A roundup of ideas and projects from around the Institute

  • Daniel Lopatin, MSLIS ’10, is profiled in the latest issue of The New Yorker, which delves into his “career writing elegiac, otherworldly electronic compositions using computers, synthesizers, and digital scree.” Lopatin says he wanted to become a librarian because “the human instinct to preserve and to document the past while it’s falling to rubble is one of the most romantic things I can possibly think of.”

  • Leslie, a Non-Fiction II project by Lisa Dodell, BFA Film ’25, is showing at DOC NYC. It will be playing at the Angelica on November 21.

  • Rebekah Morris-Gonzalez, director of climate initiatives at the Pratt Center, wrote a piece for City Limits about New York’s $5 billion climate opportunity. “With $5 billion at our disposal and the climate and housing crises looming, we can’t afford to continue the energy efficiency redlining that is currently built into the New York State Energy Research and Development Authority’s (NYSERDA) incentive design,” she writes. “It’s time to address long-standing inequities and make investments that will deliver clean energy technology to LMI communities hardest hit by historical disinvestments and the climate crisis.”

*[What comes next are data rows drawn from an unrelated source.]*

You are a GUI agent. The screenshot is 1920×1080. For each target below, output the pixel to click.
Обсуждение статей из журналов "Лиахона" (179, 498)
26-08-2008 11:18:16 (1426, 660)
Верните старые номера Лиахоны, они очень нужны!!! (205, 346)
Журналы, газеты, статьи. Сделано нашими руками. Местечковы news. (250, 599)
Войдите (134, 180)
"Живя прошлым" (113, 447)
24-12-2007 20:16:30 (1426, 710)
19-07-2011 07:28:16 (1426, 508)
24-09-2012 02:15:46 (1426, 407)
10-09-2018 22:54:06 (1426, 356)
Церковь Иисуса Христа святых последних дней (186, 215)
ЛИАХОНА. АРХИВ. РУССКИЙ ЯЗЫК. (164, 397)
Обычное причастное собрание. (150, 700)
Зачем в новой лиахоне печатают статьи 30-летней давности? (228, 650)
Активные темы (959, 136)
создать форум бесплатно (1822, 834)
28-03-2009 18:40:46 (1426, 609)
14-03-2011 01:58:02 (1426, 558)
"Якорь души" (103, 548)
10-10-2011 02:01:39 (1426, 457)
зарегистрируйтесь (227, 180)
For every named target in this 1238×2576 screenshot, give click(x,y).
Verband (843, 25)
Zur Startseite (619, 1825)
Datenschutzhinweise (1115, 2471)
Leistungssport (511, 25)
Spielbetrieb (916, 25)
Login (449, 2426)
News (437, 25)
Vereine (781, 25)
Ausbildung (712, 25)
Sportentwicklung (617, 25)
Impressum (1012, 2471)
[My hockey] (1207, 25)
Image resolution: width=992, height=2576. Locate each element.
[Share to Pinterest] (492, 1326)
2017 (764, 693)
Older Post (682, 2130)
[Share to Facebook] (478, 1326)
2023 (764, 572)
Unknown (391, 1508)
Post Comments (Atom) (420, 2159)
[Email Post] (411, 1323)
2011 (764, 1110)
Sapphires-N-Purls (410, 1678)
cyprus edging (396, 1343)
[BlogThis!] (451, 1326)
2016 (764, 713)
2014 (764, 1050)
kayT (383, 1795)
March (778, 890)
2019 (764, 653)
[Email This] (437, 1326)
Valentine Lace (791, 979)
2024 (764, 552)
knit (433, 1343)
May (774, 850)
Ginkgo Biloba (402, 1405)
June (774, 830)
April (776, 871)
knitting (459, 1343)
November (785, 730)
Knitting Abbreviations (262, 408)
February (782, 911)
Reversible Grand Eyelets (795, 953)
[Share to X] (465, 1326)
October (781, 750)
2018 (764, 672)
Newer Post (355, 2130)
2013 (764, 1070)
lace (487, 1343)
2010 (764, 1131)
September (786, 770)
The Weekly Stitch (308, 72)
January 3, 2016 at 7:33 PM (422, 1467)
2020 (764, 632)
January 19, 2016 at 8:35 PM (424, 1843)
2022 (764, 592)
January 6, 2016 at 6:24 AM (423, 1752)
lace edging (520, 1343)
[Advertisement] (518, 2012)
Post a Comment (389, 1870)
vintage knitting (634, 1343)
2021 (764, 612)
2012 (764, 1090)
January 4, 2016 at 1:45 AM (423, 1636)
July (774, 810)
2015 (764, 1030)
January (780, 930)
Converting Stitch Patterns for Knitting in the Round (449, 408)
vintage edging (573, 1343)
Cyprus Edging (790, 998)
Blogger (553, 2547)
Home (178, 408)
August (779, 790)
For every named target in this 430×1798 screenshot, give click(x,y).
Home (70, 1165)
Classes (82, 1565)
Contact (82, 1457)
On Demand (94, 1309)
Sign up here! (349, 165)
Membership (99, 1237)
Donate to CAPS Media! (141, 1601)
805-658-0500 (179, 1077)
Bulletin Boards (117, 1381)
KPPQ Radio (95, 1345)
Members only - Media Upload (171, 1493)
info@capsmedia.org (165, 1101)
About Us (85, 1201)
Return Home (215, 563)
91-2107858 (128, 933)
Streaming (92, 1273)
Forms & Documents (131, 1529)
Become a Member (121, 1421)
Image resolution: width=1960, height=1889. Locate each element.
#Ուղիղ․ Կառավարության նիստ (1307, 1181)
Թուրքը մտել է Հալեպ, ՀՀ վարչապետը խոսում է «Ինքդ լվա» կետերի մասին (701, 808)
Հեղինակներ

  • An exhibition by William Kim, MFA Fine Arts ’25, was featured as a “Must See” in Artforum.

  • Assistant Professor of Social Science and Cultural Studies Jan Dutkiewicz wrote an article for Vox about PETA. “Its controversial tactics are not above critique,” writes Dutkiewicz. “But the key to PETA’s success has been its very refusal to be well-behaved, forcing us to look at what we might rather ignore: humanity’s mass exploitation of the animal world.”